======== INPUT DATA

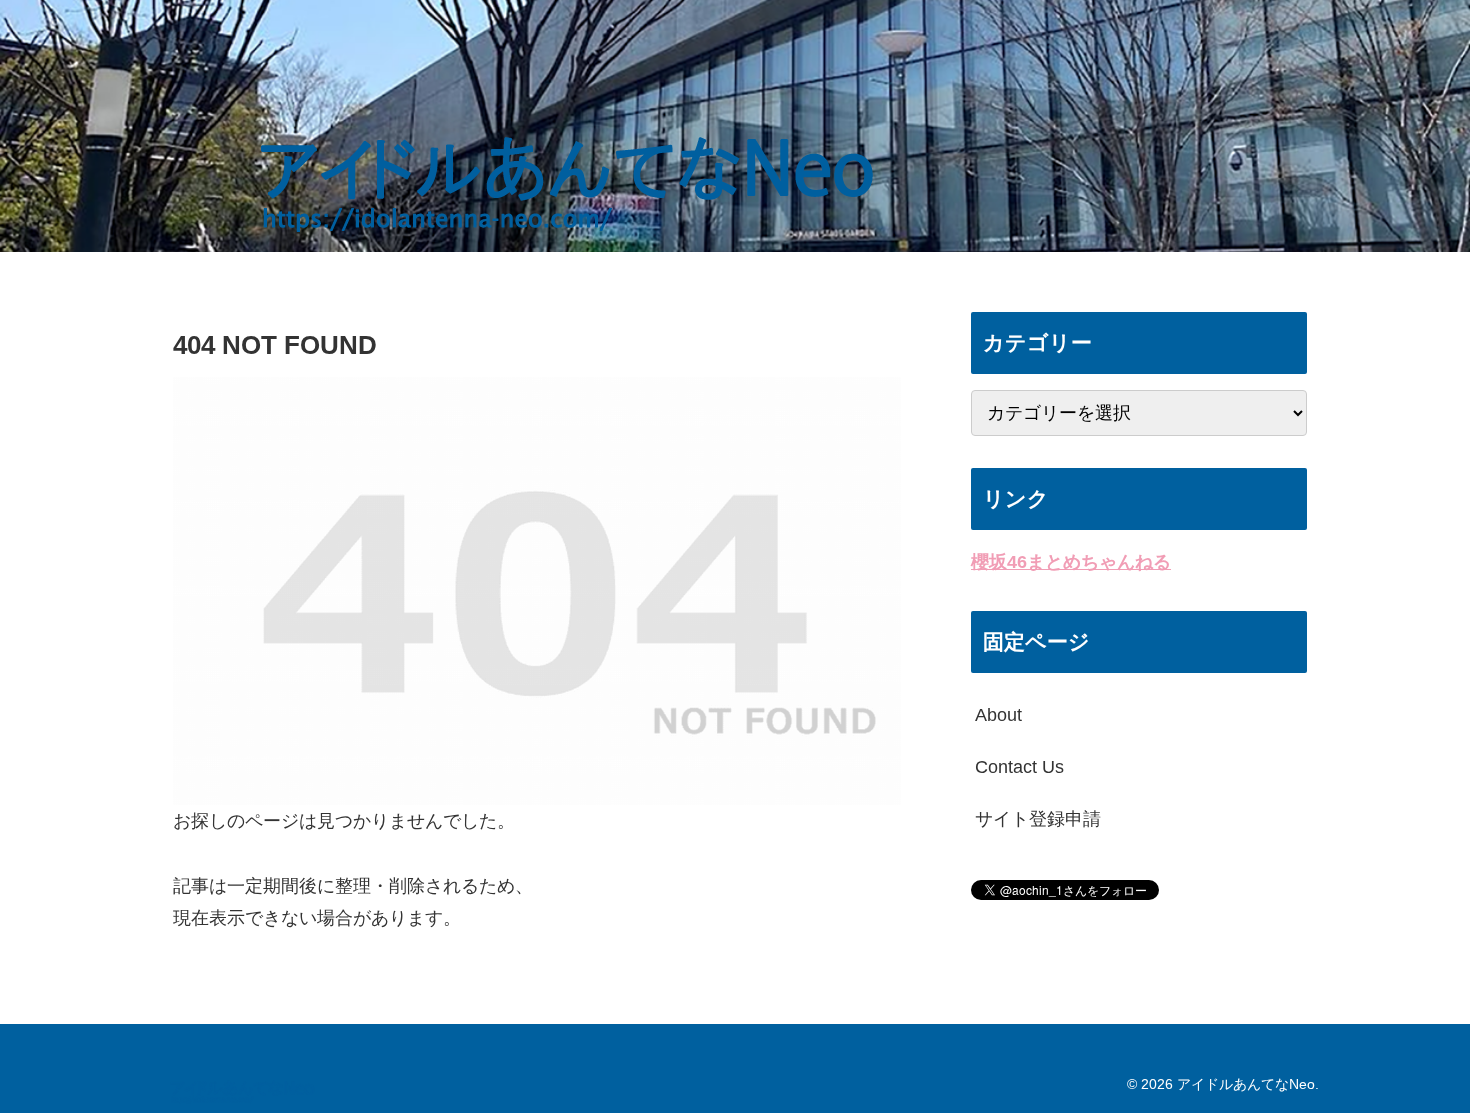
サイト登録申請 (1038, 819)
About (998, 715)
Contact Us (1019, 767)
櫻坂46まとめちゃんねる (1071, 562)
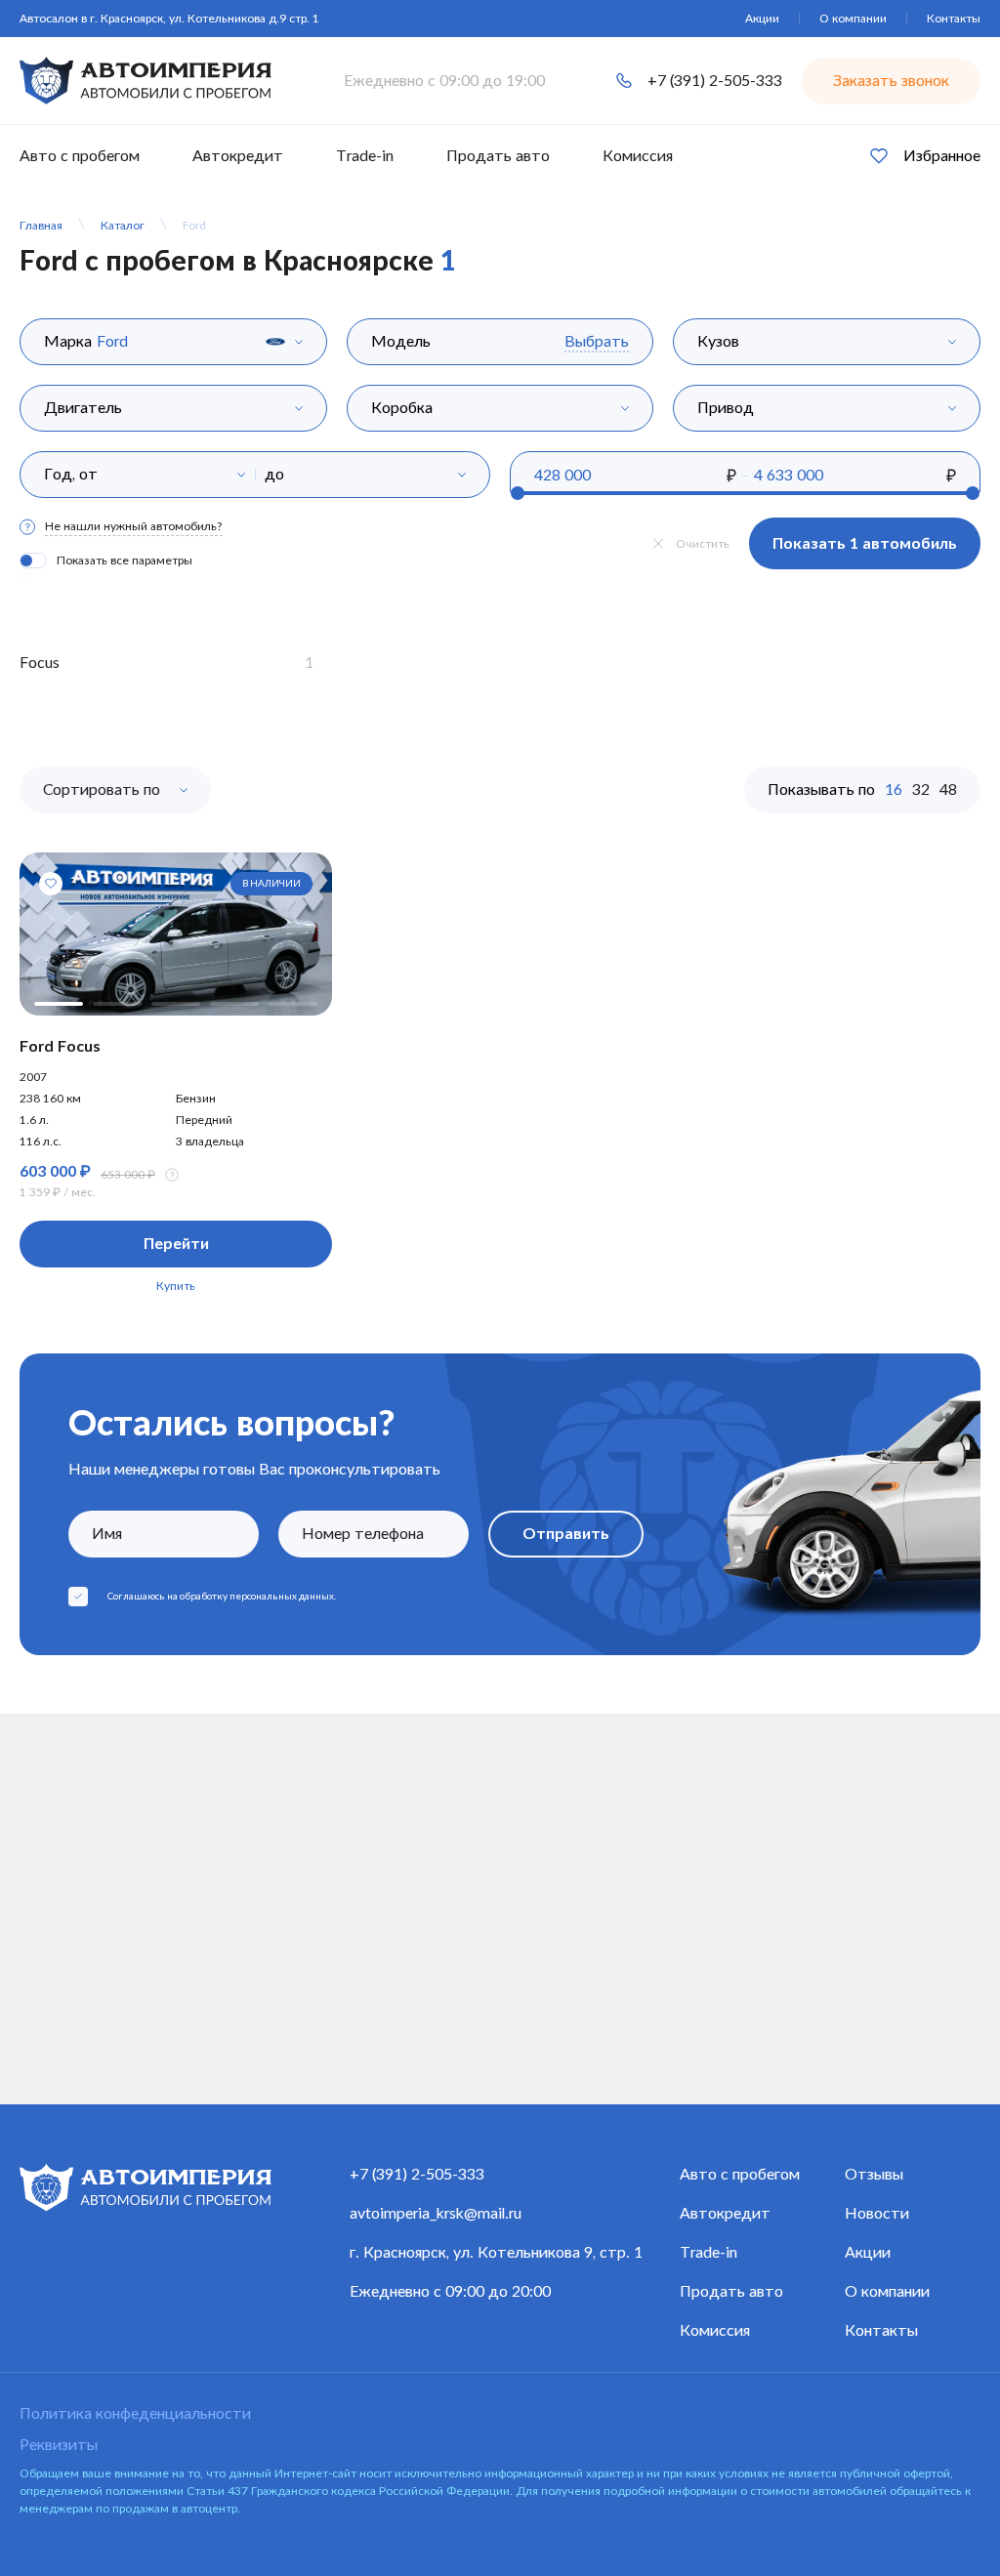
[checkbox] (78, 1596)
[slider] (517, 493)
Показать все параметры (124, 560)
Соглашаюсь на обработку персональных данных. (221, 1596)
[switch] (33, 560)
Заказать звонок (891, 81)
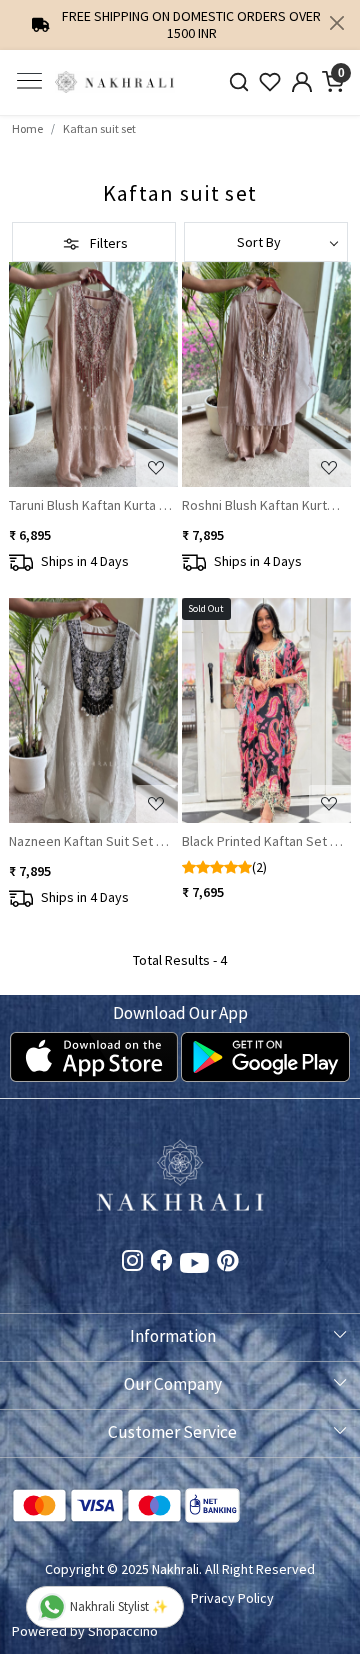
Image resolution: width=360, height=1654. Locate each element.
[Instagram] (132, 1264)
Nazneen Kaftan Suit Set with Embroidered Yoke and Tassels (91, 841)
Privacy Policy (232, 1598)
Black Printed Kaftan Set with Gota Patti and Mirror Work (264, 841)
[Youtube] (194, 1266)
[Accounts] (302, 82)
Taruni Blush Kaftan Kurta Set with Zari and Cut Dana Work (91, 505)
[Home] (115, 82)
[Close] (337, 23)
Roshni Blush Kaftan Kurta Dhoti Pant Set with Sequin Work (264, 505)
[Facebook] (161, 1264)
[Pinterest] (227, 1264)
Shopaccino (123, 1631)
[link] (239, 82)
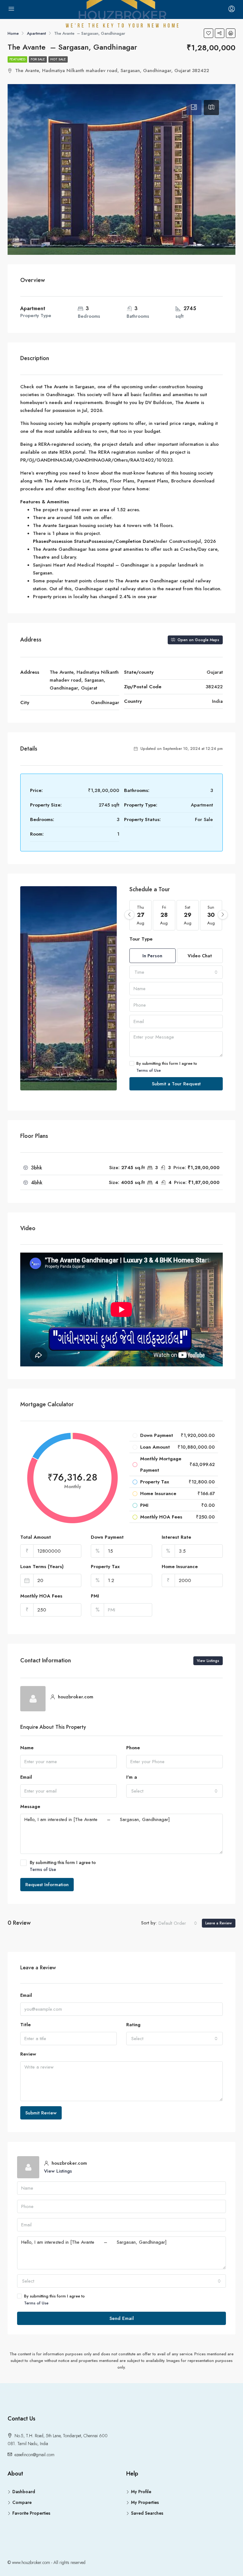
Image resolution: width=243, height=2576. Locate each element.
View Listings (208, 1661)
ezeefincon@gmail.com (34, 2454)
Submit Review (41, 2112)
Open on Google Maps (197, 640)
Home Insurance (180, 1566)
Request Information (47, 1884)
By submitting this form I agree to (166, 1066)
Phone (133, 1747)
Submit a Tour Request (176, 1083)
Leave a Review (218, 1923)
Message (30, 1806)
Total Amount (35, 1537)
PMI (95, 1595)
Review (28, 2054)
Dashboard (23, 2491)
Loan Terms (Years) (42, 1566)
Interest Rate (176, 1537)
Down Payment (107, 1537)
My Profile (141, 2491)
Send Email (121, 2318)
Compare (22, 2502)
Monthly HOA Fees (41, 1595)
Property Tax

================

TASK BRIEF →
Once you reach the line that contains "Message (30, 1806)", print it and every line after it exactly as written, stopping at the last line of the records and adding nothing.

OUTPUT FOR THIS EXERCISE →
Message (30, 1806)
Total Amount (35, 1537)
PMI (95, 1595)
Review (28, 2054)
Dashboard (23, 2491)
Loan Terms (Years) (42, 1566)
Interest Rate (176, 1537)
Down Payment (107, 1537)
My Profile (141, 2491)
Send Email (121, 2318)
Compare (22, 2502)
Monthly HOA Fees (41, 1595)
Property Tax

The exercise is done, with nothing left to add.